- **Work to do**
Extract every line in the records below that contains the word "size".

- **Stored data**
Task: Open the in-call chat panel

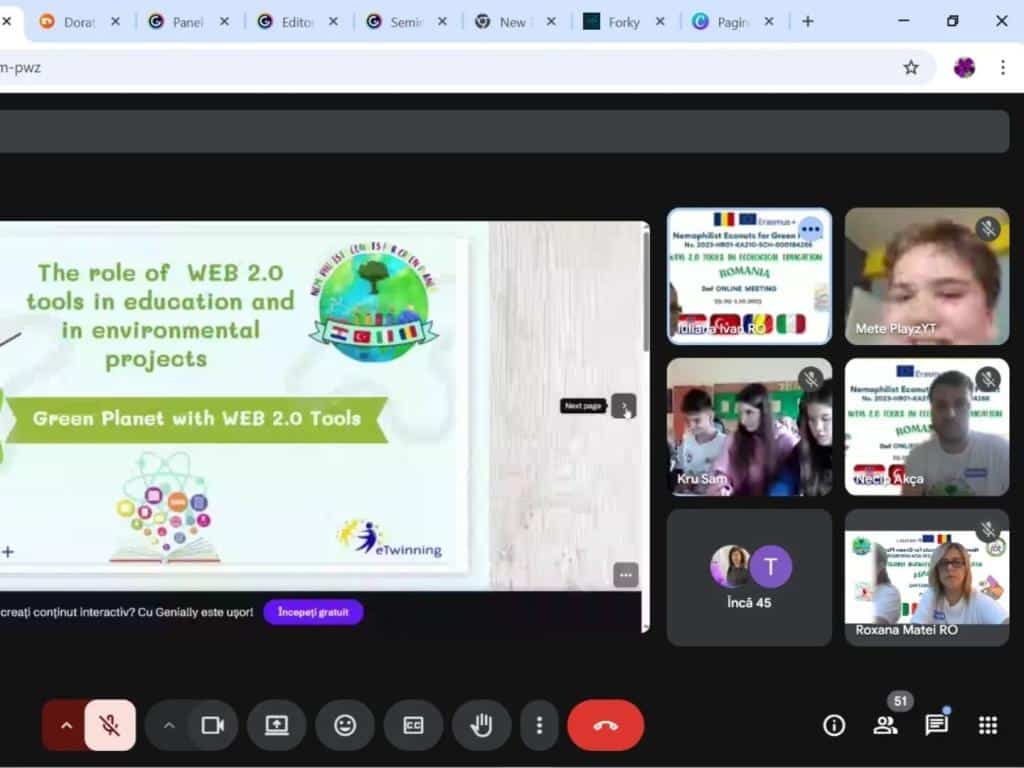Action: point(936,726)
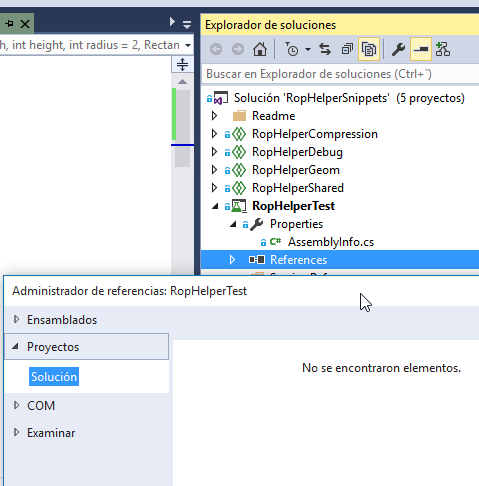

--

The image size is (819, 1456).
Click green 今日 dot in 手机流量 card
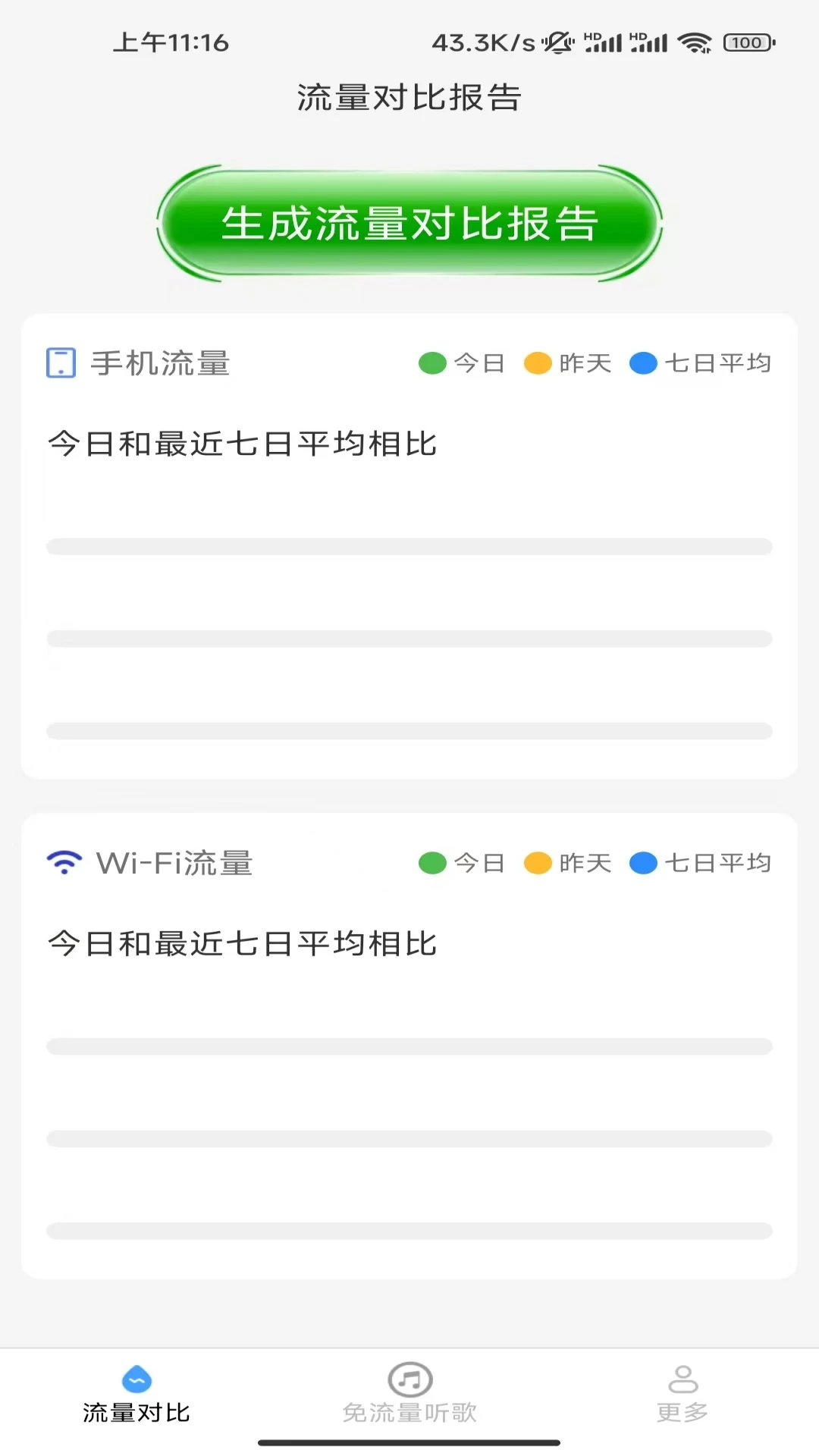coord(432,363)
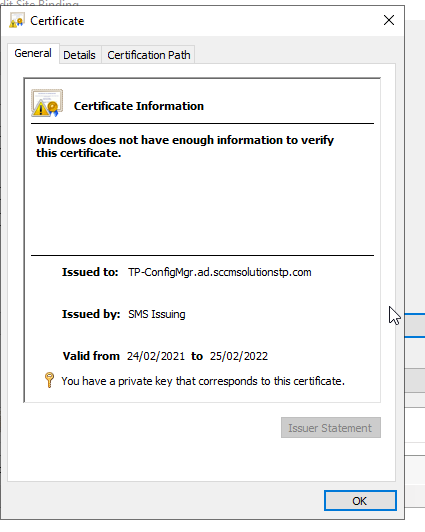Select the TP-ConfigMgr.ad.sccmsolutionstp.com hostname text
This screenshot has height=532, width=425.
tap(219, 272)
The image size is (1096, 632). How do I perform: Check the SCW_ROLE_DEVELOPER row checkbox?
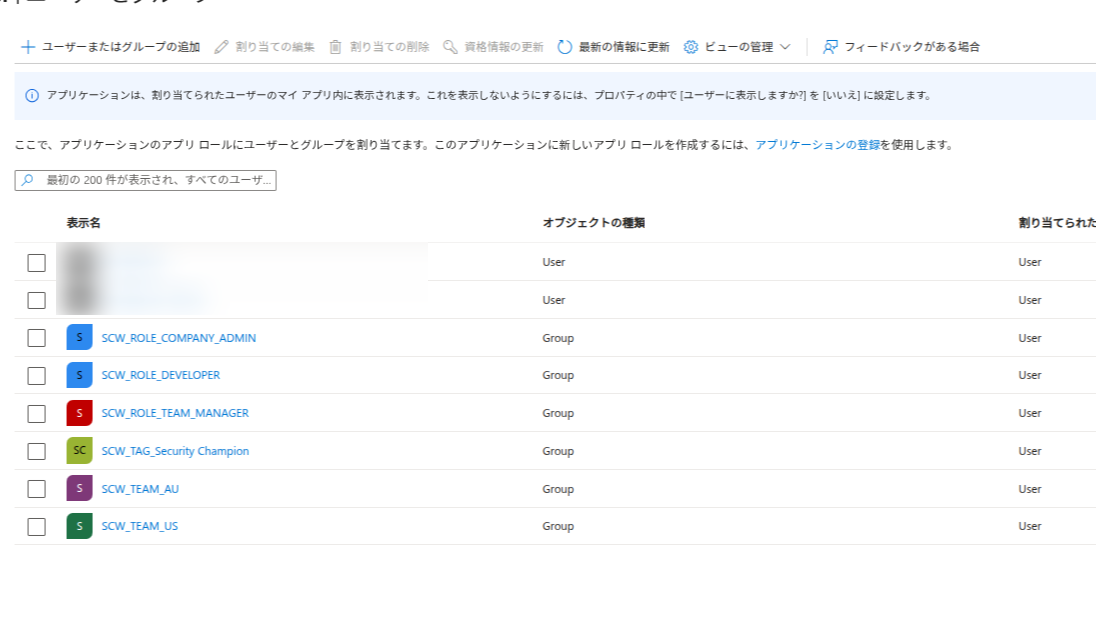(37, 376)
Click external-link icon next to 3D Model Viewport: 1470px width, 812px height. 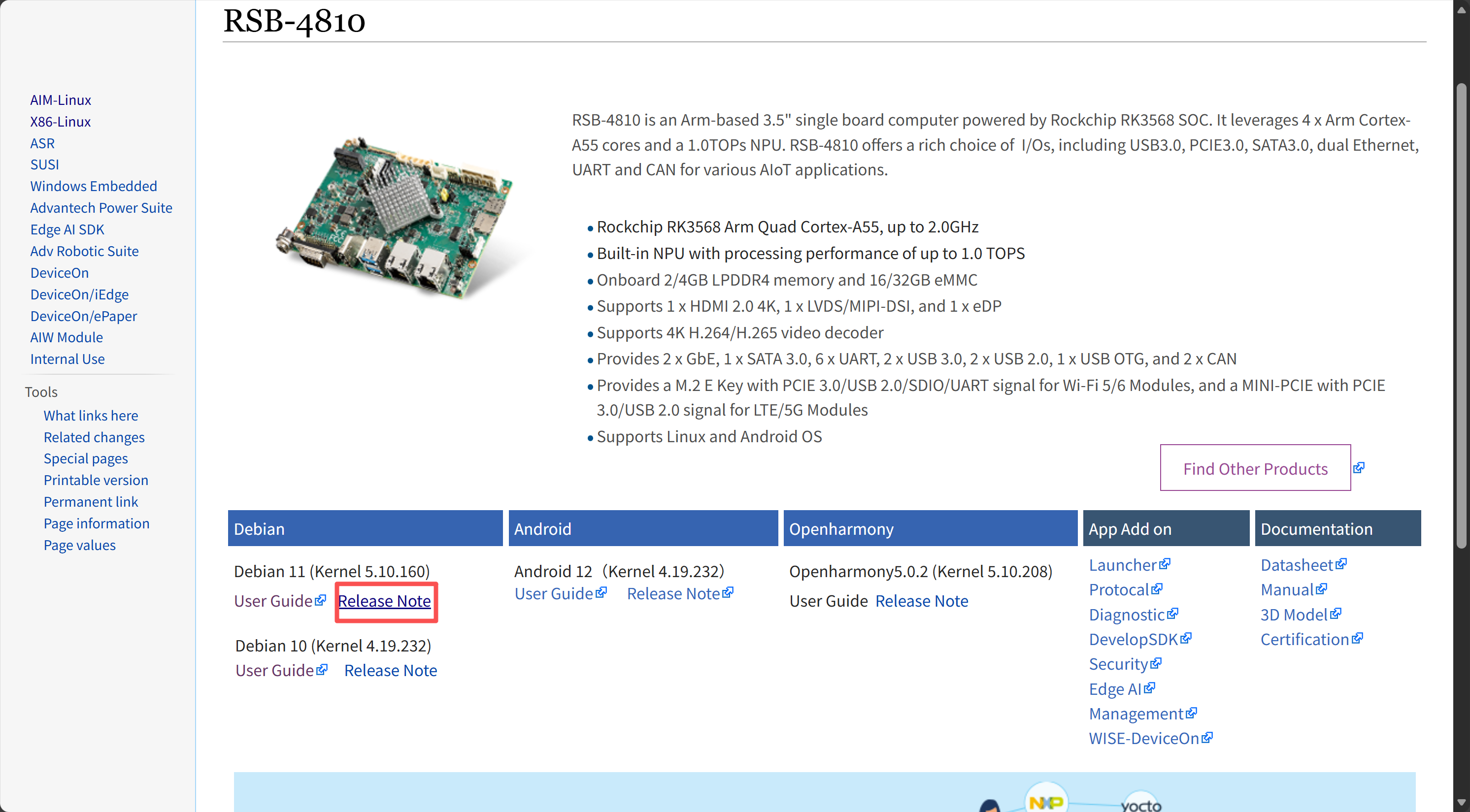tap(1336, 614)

- **Output for this exercise**
The image size is (819, 1456).
The image size is (1096, 632). How do I perform: Check the SCW_ROLE_DEVELOPER row checkbox?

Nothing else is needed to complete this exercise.